(Beginning of RECORDS SUPPLIED)

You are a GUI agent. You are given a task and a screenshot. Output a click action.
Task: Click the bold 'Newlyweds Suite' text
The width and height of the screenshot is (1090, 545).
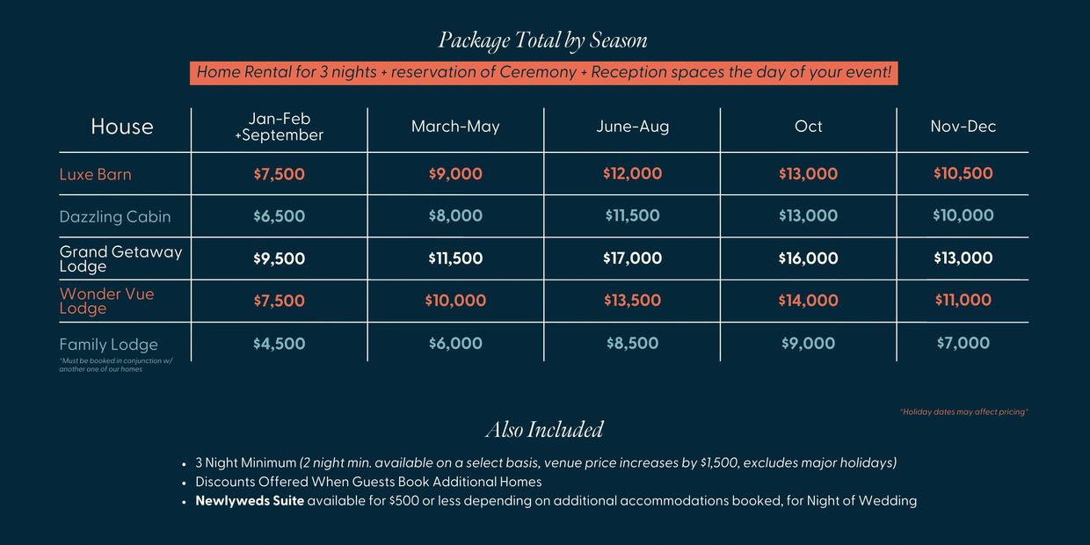[x=250, y=501]
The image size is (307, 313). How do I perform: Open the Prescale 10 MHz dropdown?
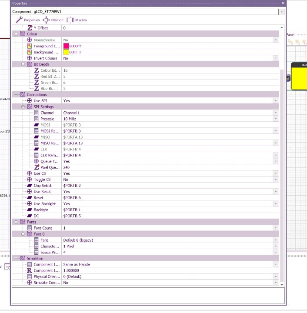coord(276,119)
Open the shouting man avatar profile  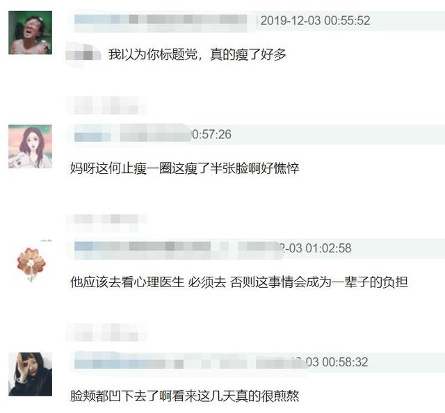pyautogui.click(x=30, y=33)
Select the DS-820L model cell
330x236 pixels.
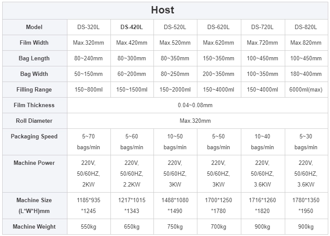tap(306, 27)
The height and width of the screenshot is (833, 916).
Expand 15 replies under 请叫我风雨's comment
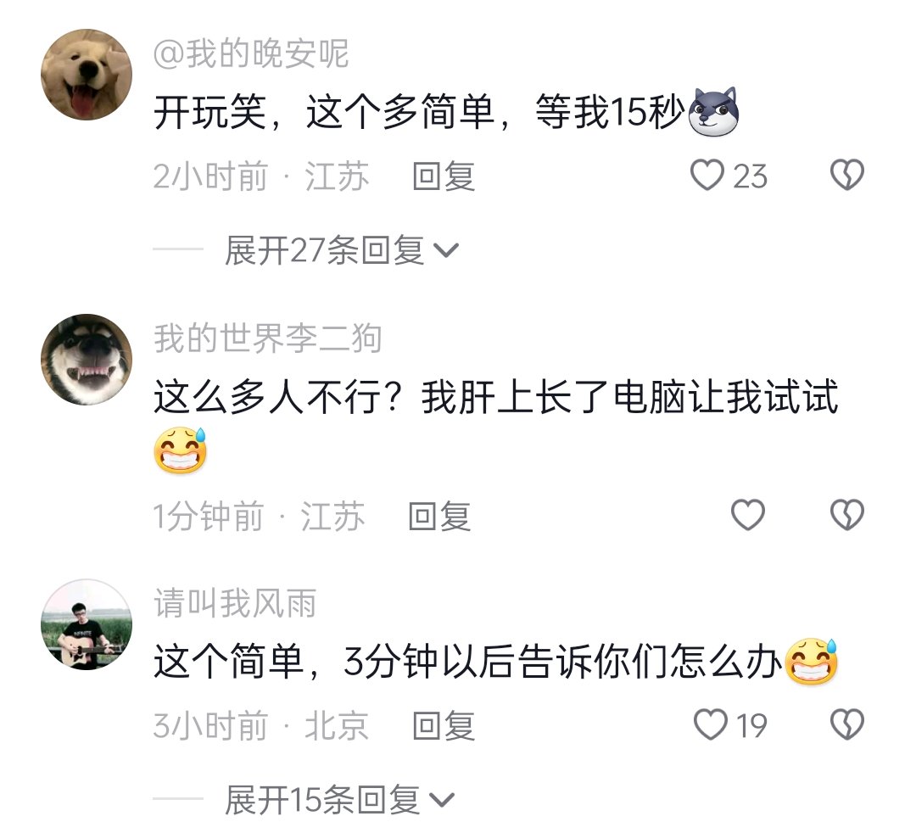[339, 800]

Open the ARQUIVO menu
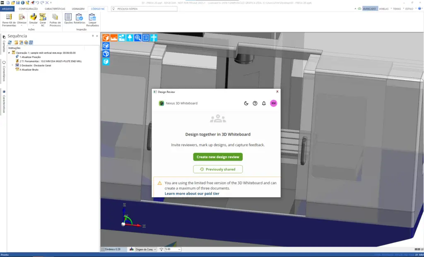click(x=7, y=8)
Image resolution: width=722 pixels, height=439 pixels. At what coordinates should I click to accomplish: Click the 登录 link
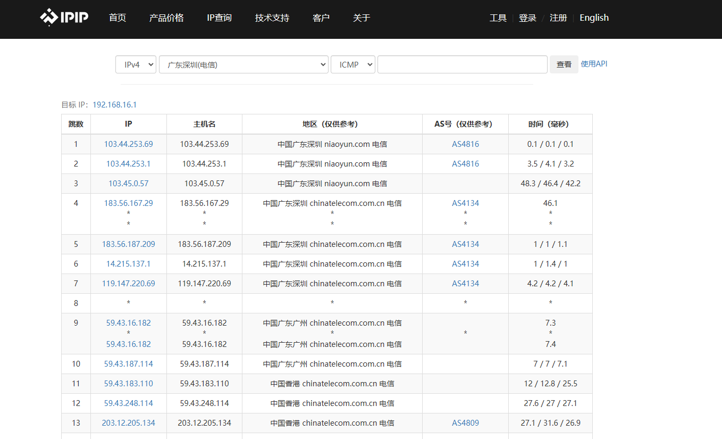527,18
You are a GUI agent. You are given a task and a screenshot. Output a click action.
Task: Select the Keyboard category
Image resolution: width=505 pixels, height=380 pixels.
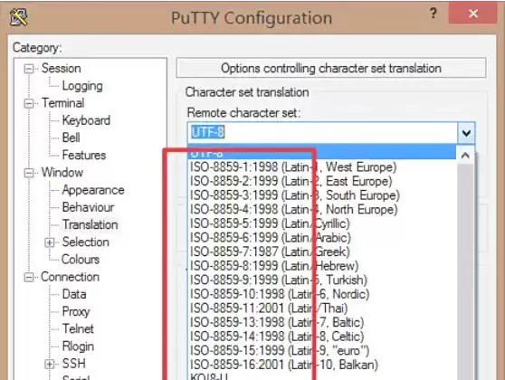(86, 120)
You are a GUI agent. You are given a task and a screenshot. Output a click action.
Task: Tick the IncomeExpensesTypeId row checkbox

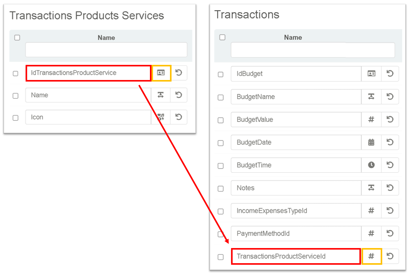[x=221, y=212]
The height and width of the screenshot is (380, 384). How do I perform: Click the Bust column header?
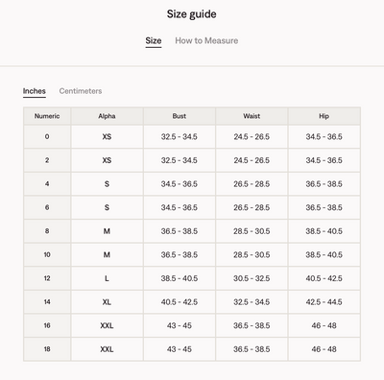click(x=180, y=116)
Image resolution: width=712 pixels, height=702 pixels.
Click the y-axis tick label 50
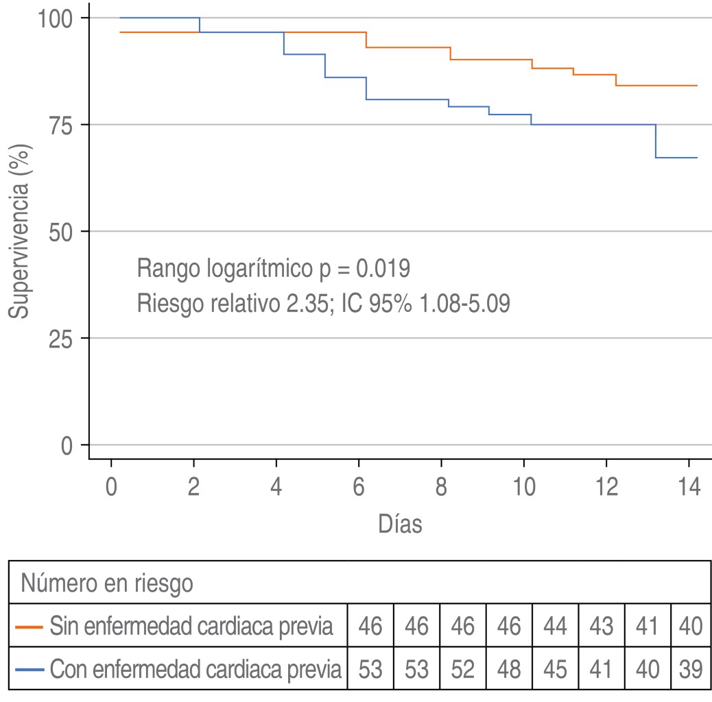point(64,232)
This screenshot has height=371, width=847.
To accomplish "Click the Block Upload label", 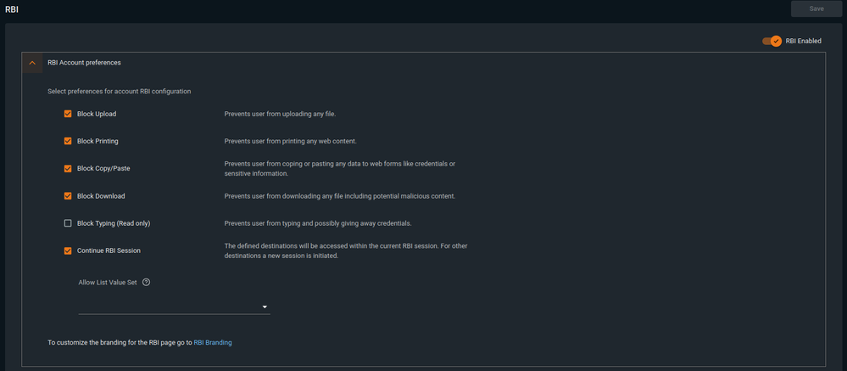I will point(97,114).
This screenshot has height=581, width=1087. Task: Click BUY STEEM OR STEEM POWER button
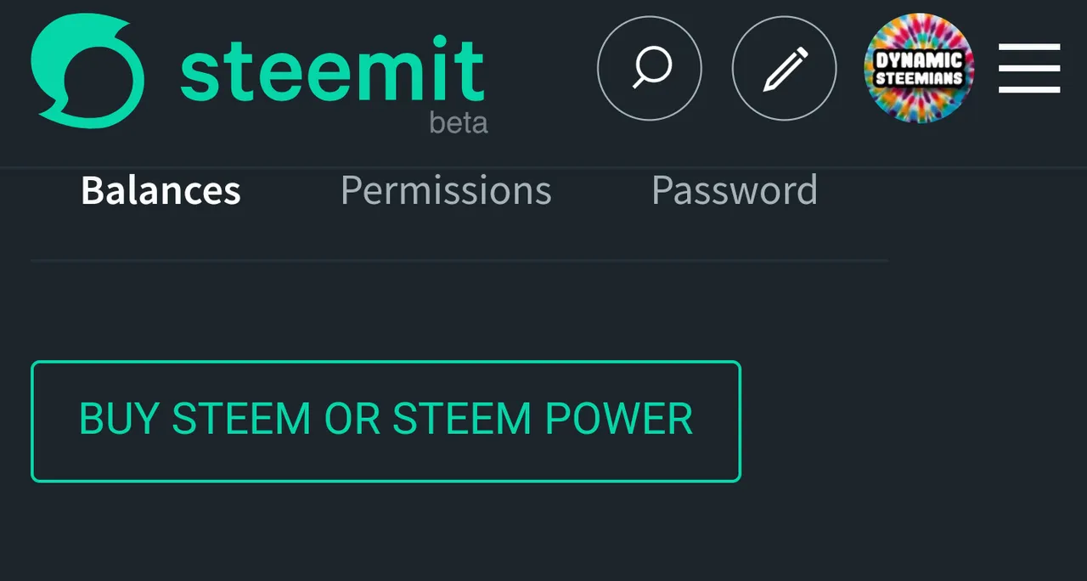click(386, 421)
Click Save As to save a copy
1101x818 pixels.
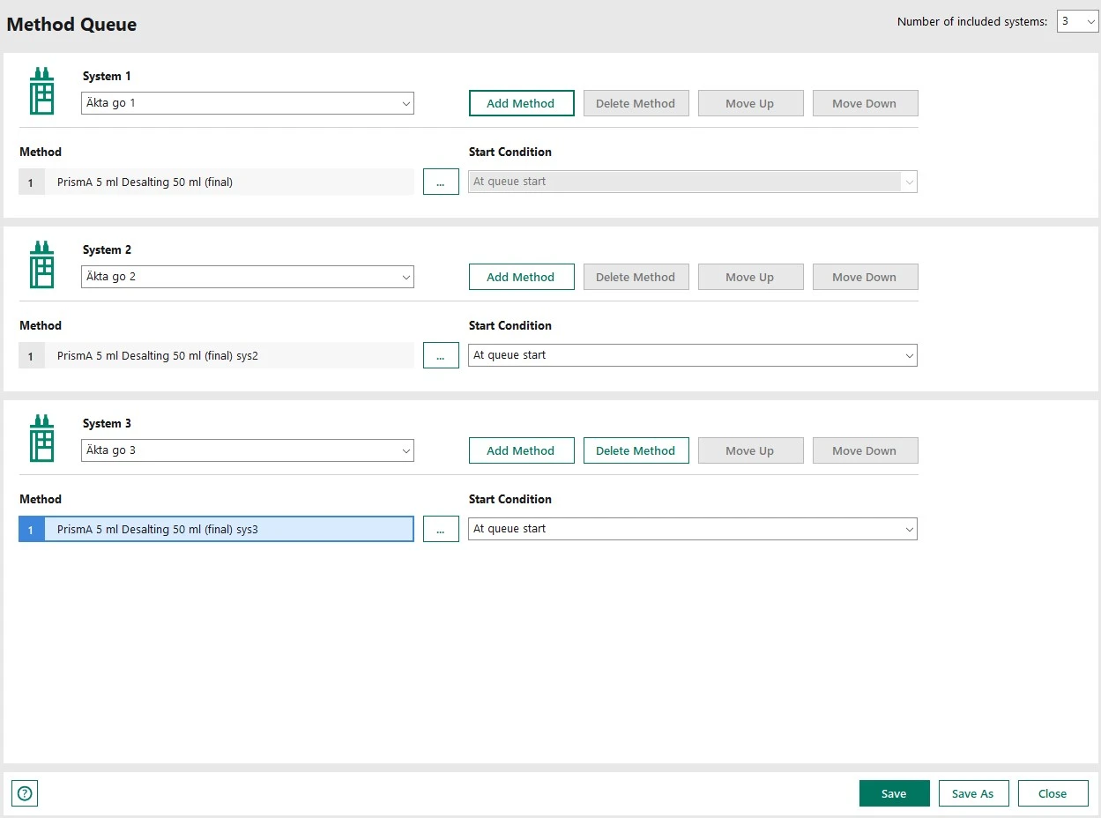coord(972,793)
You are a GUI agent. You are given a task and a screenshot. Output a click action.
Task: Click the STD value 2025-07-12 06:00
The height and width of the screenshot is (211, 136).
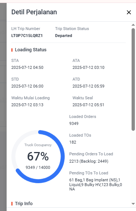27,86
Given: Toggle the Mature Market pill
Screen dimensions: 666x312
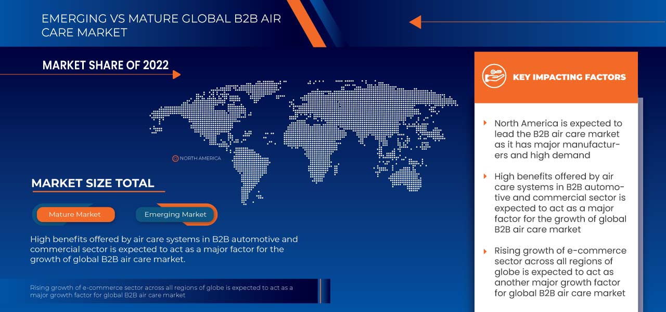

(End of RECORDS SUPPLIED)

BRIEF: Only the lines holding the word "Select" belong in the answer; copy them from the listing above.

RESULT FOR THIS TASK:
Select the DS-820L model cell
Task: Select the Keyboard category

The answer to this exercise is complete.